While outsiders undoubtedly associate Greenwich with sprawling estates, there’s a new reality playing out on its manicured ground.

Size — as in the square footage of properties and their sprawling, gated gardens — doesn’t matter, at least as much as it once did.

In 2018, there was an increase in the number of luxury buyers seeking smaller homes, brokers said. And prices are showing that drop in demand. Elliman, for example, found that average pricing in Greenwich’s luxury market did worse than the overall market, dropping more than 28 percent year over year, to $6.4 million, in the fourth quarter. Inventory in that category was up, suggesting that more owners at the top of the market were looking to unload properties.

“People just don’t want these huge houses,” Slater said. “People want to feel more in control. Their style of living has changed. That has affected the market tremendously.”

Slater’s listing for 44 Mead Road, a 6,000-square-foot lakefront home on a 33.5-acre lot in Greenwich’s Conyers Farm neighborhood, part of which is located across the state border in Armonk, New York, hit the market in early 2018 seeking only $11.5 million.

In some ways, Greenwich is becoming more like Manhattan.

Condo sales were up 23.1 percent in 2018 year over year, according to Houlihan Lawrence data.

A short walk up the hill from Greenwich’s downtown train station sits Beacon Hill 2, a high-end condo that is being marketed as “New York-style living.” Nine units are spread over three floors, each with at least one private outdoor space, ranging in size from 2,058 square feet to 2,278 square feet.

Prices range from $2.5 million to $3.4 million, and the units come with all the prerequisite luxury amenities.
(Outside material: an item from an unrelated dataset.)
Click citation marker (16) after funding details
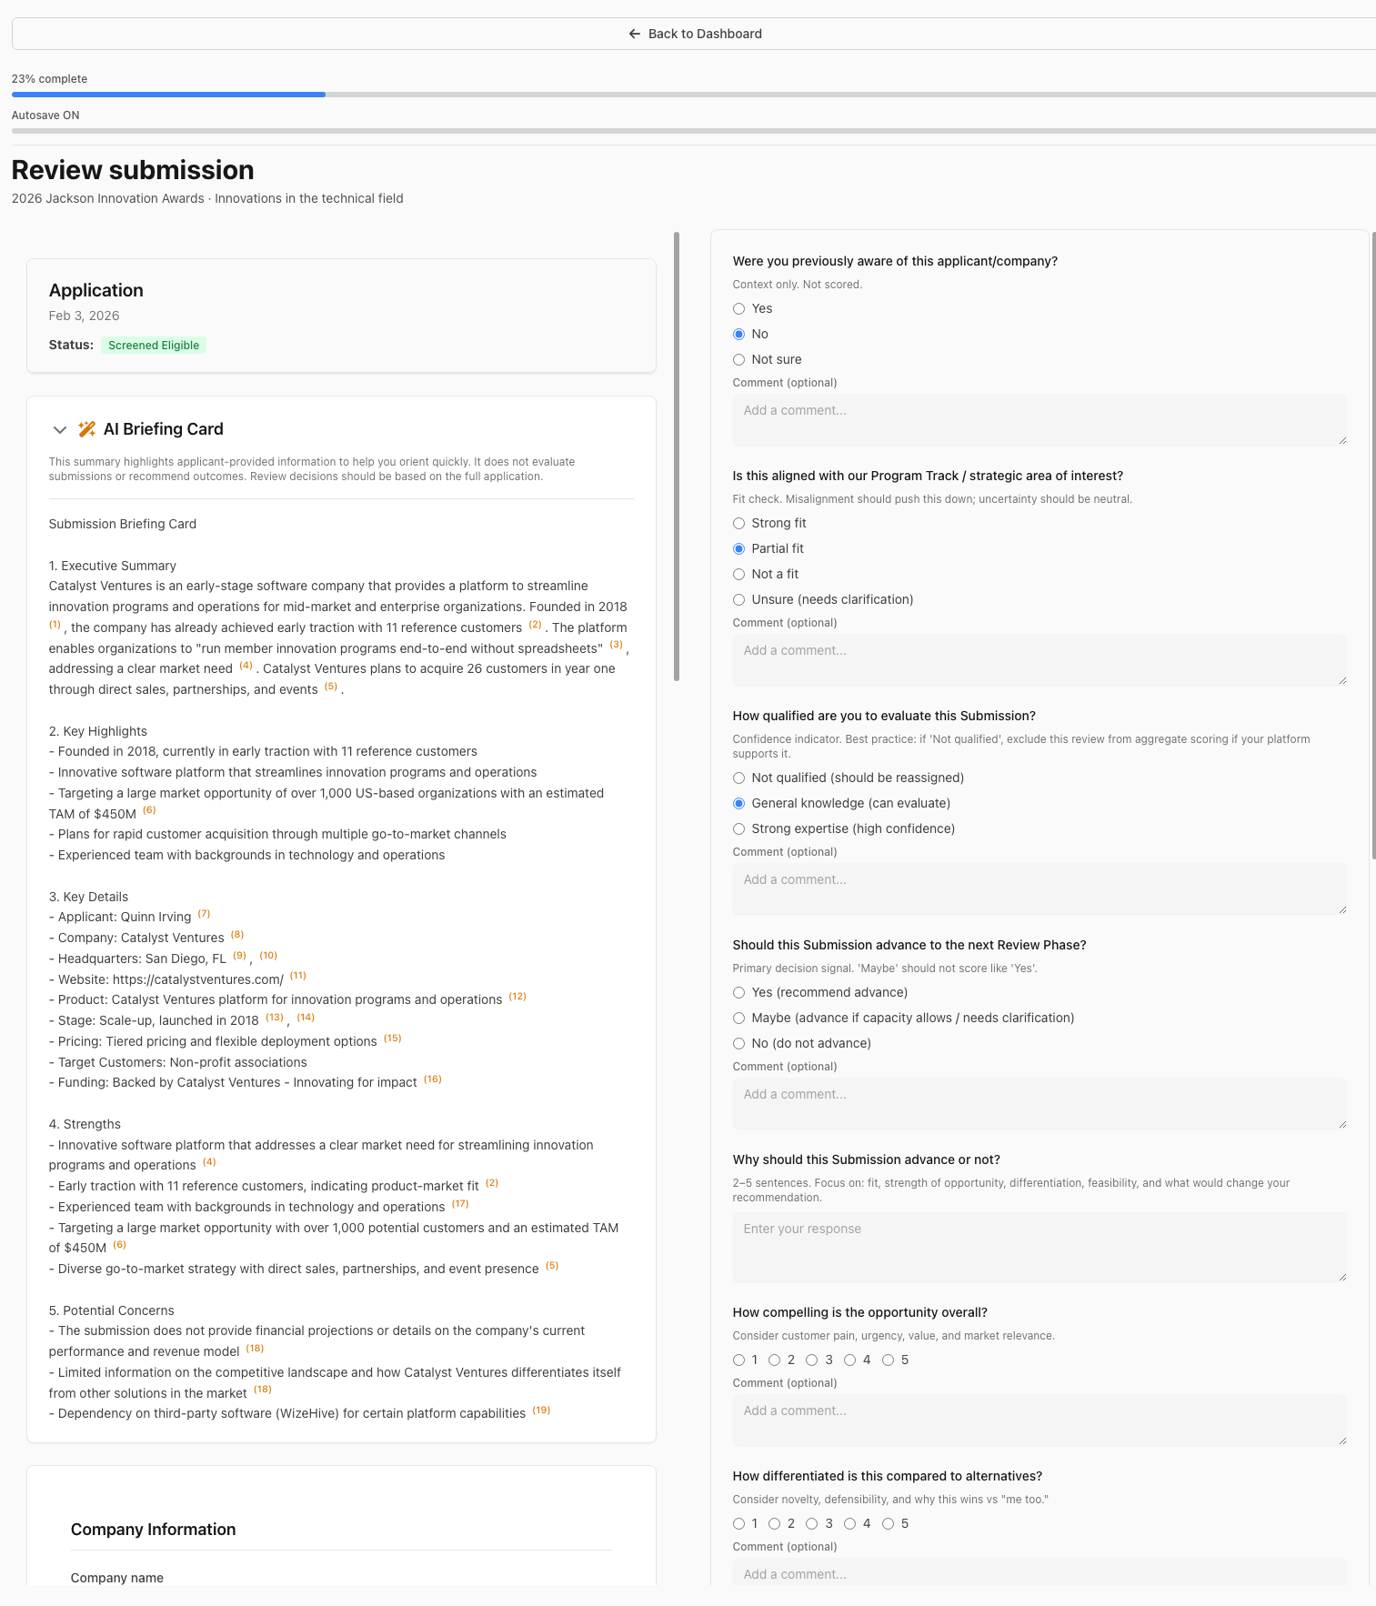click(432, 1079)
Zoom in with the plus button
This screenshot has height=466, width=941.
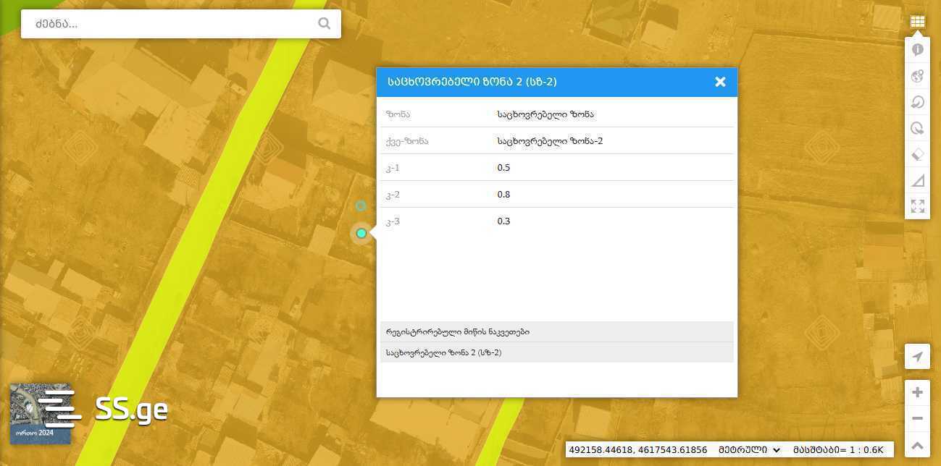917,392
Six of the nine have already been sold.
That’s unlike a string of less wealthy towns in nearby Westchester, which are seeing a wave of new development rental buildings come on the market and winning over young millennial renters who are being priced out of the city.

Houlihan Lawrence’s Joanne Mancuso, who is handling the Beacon Hill listings, said most of the current residents own their Greenwich condo as part of a portfolio of properties.

Uber-luxury laggards

While it’s unclear how 2019 will play out for Greenwich, there are plenty of pricey listings still available for any interested buyers.

The most expensive property on the market is listed with Coldwell Banker’s Lurie for $45 million — 2.5 times more than what the priciest Greenwich property fetched in 2018.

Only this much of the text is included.